Abstract |
The Semantic Web (SW) is an evolving extension of the World Wide
Web in which Web content can be expressed not only in natural
language, but also in a format that can be read and used by software
agents, thus permitting them to find, share and integrate
information more easily. In order to cope with the evolving nature
of the Semantic Web we need effective and efficient support for
building advanced SW synchronization and versioning services. RDF
Deltas, reporting the differences that exist between two RDF knowledge bases (KBs)
have been proven to be crucial in order to reduce the amount of data
that need to be exchanged and managed over the network in order to
synchronize distributed Data Bases and to reduce the storage space
needed for managing different versions of RDF KBs.

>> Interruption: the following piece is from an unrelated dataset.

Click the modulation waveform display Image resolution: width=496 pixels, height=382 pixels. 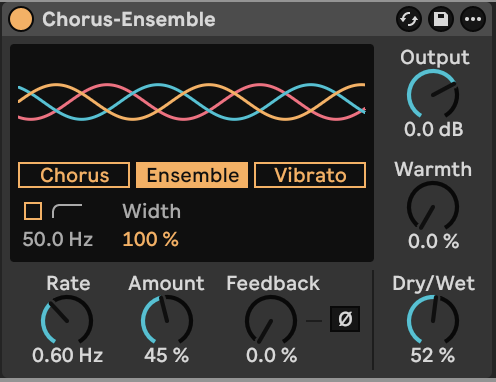192,102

This Thesis analyzes the various ways with which two RDF KBs can be compared
and how the result of this comparison can be used in order to
transform one KB to a KB semantically equivalent to the
another and vice versa. The complexity of comparing RDF KBs stems from the fact
that RDF graphs, in contrast to text, do not have a unique
serialization and RDF KBs are also enriched with the semantic of
RDFS (i.e. inferred triples). For this reason, new comparison
functions are introduced and analyzed in association with the
semantics of the change operations. Specifically, at this Thesis are
identified the pairs of (comparison function, change operation
semantics) that satisfy correctness when used for synchronizing
Knowledge Bases. Moreover, other desired properties of those pair
are investigated: small size of comparison result, semantic identity,
non-redundancy, invertibility and composition.

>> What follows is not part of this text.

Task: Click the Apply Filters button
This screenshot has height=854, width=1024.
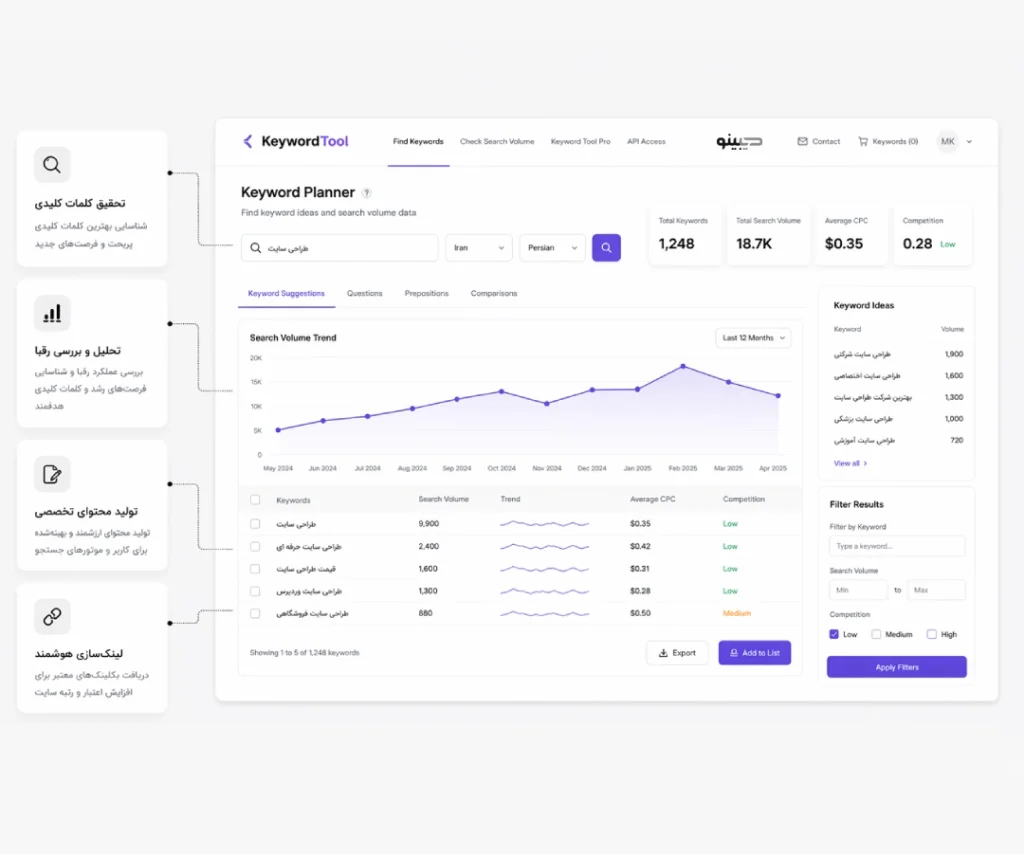Action: coord(897,667)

Finally, the algorithms for all the comparison functions are sketched
and is examined their complexity. The complexity results are verified
with experimental results.
In summary, the contribution of this work lies on the formal definition
of the comparison function and the change operation semantics, as well as
the interplay between them and the investigation of the properties the pairs
of comparison function and change operation semantics have.